The correlation between place and marriage relations can be seen by taking an example from the Gebhain noro. Around the territory of the Gebhain noro in south Buru are two villages a day’s walk apart, Wae Katin and Wae Loo. Each village has approximately 200 inhabitants or 40 households. In the village of Wae Katin, 50per cent (24/48) of the households are affiliated with the Gebhain noro and in the village of Wae Loo 65 per cent (28/43). In many of the other households there are wives who came from the Gebhain noro, so that in total, 83 per cent (40/48) of the households in Wae Katin and 88 per cent (38/43) of the households in Wae Loo have one Gebhain spouse. Yet in these two villages, the main Gebhain marriage exchange partners are not the same noro.

Table 6.3. Noro of the spouses of Gebhain clan members in the villages of Wae Katin and Wae Loo

Gebhain men whose wives are from noro

In village of Wae Katin

In village of Wae Loo

Gewagit

11

3

Mual

10

5

Masbait

1

0

Hangwasit

2

3

Nalbessy

0

1

Wae Dupa

0

11

Wae Eno

0

4

Wae Kolo

0

1

TOTAL

24

28

     

Natal Gebhain women married to men in noro

In village of Wae Katin

In village of Wae Loo

Gewagit

7

1

Mual

8

0

Hangwasit

1

2

Nalbessy

0

4

Wae Dupa

0

3

TOTAL

16

10

The best way to see the relation between place and the frequency of marriage relations is to interpret these figures with reference to local geography (see Map 1). Wae Loo is further north than Wae Katin, and thus closer to Lake Rana. More than half of the marriages in Wae Loo are with noro whose origin places are around Lake Rana: Nalbessy, Wae Dupa, Wae Eno and Wae Kolo. The village associated with the Hangwasit noro, called Unet (a migration from the former village located at Ena Biloro), is located roughly equidistant from Wae Katin and Wae Loo. Correspondingly, there are equal numbers of Hangwasit spouses in Wae Katin and Wae Loo. The village of Wae Katin is near the ‘ancestral stream’ (wae moyang) of the Mual noro, at Wae Brapa, as well as being near Mngeswaen, a village associated with the Muals. Wae Katin is also near Fakal, a village associated with the Masbait noro. The numerous marriages with the Gewagit noro in Wae Katin can be explained with reference to the Gewagit origin place, a stream called Erwagit, which is near the (now former) village of Wang Karang Fatan. Between Wang Karang Fatan and the Wae Brapa River, there are several small Gewagit settlements as well.
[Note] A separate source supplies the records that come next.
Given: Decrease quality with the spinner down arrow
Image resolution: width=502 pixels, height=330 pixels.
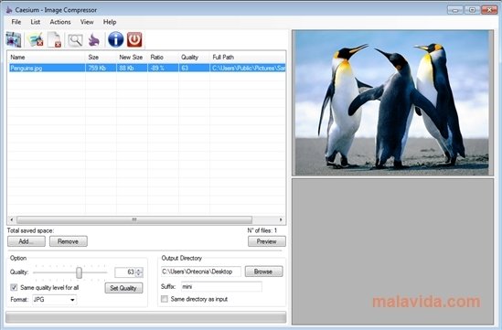Looking at the screenshot, I should point(139,274).
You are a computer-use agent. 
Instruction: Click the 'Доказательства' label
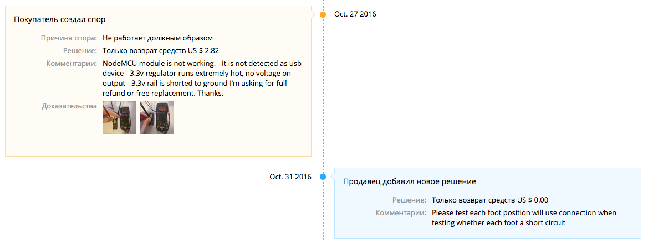69,106
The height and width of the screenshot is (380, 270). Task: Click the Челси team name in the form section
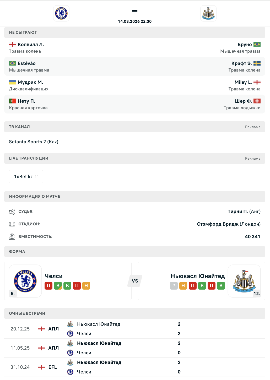(x=53, y=276)

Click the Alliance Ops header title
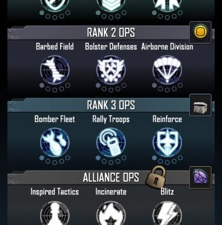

Map 1: Wae Katin, Wae Loo and surrounding villages

Map 1: Wae Katin, Wae Loo and surrounding villages

From the perspective of Buru people, there is thus a strong correlation between place and marriage relations of noro. Even larger areas are conceived of in terms of the fena land of a noro. When I asked people in the interior of Buru about the meaning of Masarete, there was no attempt to identify it as a former regentschap or as a territory with a raja. To them, Masarete was a large area but an area defined as ‘seven villages/lands, seven clans’ (fenar pito noro pito).